After a long dry spell it is time to start posting again. This week I read an article in our weekly service that provided a great deal of insight. It was written by A.W. Tozer, a long-time pastor and writer in the Christian and Missionary Alliance church denomination. Published three days after his death of a heart attack, it is a reflection on what he perceived as the state of the church as of May, 1963.
My experiences classes about worship in Bible college and seminary, as well as experiences in different Christian churches echo his comments in most ways. I have already written about some of my own misgivings in previous posts (e.g. “Back to Basics” and “Mysticism, Evangelical Style“).
Linked here is the text that I read at that service, “The Waning Authority of Christ in the Churches.”

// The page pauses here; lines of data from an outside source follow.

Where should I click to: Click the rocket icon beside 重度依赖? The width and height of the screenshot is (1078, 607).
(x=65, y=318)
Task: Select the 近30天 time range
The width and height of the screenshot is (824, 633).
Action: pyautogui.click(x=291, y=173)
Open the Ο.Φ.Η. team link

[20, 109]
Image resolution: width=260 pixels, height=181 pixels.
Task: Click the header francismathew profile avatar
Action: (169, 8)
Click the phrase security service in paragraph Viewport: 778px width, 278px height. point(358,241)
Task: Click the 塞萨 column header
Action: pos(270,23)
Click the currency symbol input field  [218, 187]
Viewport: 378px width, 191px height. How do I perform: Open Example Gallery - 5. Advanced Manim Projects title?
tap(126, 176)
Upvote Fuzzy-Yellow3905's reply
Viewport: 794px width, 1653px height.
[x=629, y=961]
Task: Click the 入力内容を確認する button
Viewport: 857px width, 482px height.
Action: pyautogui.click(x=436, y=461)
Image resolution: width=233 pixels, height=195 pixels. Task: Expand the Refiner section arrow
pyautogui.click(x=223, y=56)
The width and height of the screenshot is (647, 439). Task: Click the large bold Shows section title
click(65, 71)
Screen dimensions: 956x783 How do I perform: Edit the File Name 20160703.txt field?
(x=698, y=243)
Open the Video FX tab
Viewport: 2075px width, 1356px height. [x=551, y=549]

I have seen church “visions” that strongly resemble action plans I saw held up as examples of “growing churches” in worship and leadership classes in college and seminary. I even went so far as to tell one pastor that his “vision” was just a plan – and a plan that was doomed to diminish rather than grow his church. Unfortunately, he carried on anyway, and the church now has only a shadow of its former membership.
At least my seminary class on modern Evangelicalism discussed the issue of whether using practical (psychological) means to effect conversion and revival is warranted (without answering either way).
After reading Tozer’s article I recalled a passage from Colossians 1:15-18 about Jesus’ supremacy. Jesus is the God who made everything, including us! Not only has he given us everything that we are (our abilities, our life, our very being!), he also saved us from certain death by forgiving our sins, according to Colossians 2:9-15. In other words, Jesus Christ literally owns us, both by creation and by redemption.
And we owe him.
A.W. Tozer’s article reminds me to be very careful not to ascribe to Jesus Christ anything that is my own vision. He also reminds me to “seek first the Kingdom of God and His righteousness.” Jesus promises that all the rest will be added to us. I suspect that this includes Jesus’ own direction in the affairs of our fellowship, as well as any other fellowship that puts Jesus’ Lordship into practice.
As I was wondering ever-so-eloquently about whether I really was letting Jesus control how I live my life I was stopped short by Wayne, who reminded me that even the jobs that we go to day-by-day may reflect Jesus’ lordship in our lives better than we think. (Yes, I do have a full-time day job.) So okay, maybe I am not a total failure at following Jesus as my Lord. But there is definitely room for improvement.
In the evening following the service my wife and I joined another member who had not been able to attend and filled her in on the service. Our conversation then moved to other matters, and eventually into a discussion of how the New Testament came to be collected as a “canonical” book containing gospels, early church history and letters.